Federating name spaces involves binding contexts from one name space into another name space. In a WAS V6 name space, federated bindings can be created with the following restrictions:

- Federation is limited to CosNaming name servers. A WebSphere name server is a CORBA CosNaming implementation.

Federated bindings to other CosNaming contexts can be created, but bindings to LDAP name server implementation contexts cannot.

- If JNDI is used to federate the name space, the WebSphere initial context factory must be used to obtain the reference to the federated context. If any other initial context factory implementation is used, the binding might not be created, or the level of transparency might be reduced.

- A federated binding to a non-WebSphere naming context has the following functional limitations:

JNDI operations are restricted to the use of CORBA objects. For example, EJB homes can be looked up, but non-CORBA objects such as data sources cannot.

JNDI caching is not supported for non-WebSphere name spaces. This only affects the performance of lookup operations.

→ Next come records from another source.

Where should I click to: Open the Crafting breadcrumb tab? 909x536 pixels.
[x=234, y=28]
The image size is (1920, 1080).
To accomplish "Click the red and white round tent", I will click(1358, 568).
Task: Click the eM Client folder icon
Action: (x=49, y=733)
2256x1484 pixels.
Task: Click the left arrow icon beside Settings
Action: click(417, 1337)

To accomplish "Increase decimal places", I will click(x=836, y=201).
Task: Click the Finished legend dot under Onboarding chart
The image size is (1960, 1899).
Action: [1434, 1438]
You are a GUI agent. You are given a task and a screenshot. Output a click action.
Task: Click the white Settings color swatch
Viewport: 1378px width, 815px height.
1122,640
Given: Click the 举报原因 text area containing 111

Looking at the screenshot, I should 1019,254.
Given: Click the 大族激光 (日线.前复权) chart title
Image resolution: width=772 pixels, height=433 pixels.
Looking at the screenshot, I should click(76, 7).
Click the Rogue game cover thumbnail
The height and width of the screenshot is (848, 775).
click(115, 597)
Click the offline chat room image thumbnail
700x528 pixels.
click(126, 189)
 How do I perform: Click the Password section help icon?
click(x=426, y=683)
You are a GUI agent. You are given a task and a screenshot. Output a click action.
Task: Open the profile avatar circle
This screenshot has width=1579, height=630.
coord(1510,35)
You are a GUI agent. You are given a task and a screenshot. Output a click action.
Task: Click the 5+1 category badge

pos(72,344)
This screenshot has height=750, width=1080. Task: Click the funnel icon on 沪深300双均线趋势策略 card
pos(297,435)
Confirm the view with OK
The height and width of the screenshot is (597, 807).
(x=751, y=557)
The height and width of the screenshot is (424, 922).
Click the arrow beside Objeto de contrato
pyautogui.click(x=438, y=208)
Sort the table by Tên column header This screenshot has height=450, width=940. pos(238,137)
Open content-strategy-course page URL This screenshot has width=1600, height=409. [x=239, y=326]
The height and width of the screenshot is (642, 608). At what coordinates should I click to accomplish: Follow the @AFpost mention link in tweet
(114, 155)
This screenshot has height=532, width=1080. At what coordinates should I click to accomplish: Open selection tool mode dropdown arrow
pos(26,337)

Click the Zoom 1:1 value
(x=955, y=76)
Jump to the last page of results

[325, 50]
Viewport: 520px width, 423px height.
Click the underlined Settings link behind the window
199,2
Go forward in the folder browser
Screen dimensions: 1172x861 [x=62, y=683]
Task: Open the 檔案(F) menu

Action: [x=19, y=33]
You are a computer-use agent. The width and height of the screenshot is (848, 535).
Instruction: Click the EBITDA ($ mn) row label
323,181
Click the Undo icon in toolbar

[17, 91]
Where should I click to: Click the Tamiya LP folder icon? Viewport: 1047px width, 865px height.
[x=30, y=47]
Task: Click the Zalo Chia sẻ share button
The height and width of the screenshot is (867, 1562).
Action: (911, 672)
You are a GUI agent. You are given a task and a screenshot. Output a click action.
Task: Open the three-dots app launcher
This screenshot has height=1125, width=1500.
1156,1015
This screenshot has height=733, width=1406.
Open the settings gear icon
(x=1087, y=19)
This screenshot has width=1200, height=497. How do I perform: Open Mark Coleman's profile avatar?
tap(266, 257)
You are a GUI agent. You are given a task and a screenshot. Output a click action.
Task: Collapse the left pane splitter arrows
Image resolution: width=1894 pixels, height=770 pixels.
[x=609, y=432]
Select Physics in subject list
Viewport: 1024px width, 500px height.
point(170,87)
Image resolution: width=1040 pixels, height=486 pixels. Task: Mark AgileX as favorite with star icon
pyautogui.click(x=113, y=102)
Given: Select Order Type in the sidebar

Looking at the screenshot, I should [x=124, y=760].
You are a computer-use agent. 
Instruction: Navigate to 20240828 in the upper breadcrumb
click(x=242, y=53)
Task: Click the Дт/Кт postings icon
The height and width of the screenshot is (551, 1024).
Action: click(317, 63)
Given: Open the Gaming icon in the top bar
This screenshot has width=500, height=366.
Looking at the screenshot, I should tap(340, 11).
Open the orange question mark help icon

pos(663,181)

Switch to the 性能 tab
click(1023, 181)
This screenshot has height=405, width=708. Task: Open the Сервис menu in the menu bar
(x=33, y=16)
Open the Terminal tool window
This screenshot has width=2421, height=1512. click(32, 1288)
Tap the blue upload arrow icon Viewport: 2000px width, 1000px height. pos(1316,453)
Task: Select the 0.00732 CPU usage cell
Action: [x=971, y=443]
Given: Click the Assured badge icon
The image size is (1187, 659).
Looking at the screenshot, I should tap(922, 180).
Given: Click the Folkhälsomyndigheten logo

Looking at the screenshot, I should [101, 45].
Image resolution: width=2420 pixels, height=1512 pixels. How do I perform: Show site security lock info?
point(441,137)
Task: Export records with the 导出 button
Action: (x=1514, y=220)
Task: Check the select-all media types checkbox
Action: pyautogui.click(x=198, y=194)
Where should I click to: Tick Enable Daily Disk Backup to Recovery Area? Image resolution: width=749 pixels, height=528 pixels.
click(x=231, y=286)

- Do not federate two WebSphere single server name spaces. If this is done, incorrect behavior can result. If you require federation of WebSphere name spaces, then servers running under IBM WAS ND are required.

In the example in Figure 11-3, assume that a name space, Namespace 1, contains a context under the name a/b. Also assume that a second name space, Namespace 2, contains a context under the name x/y. If context x/y in Namespace 2 is bound into context a/b in Namespace 1 under the name f2, the two name spaces are federated. Binding f2 is a federated binding because the context associated with that binding comes from another name space. As shown in Figure 11-3, from Namespace 1, a lookup of the name a/b/f2, would return the context bound under the name x/y in Namespace 2. Furthermore, if context x/y contained an EJB home bound under the name ejb1, the EJB home could be looked up from Namespace1 with the lookup name a/b/f2/ejb1. Notice that the name crosses name spaces. This fact is transparent to the naming client.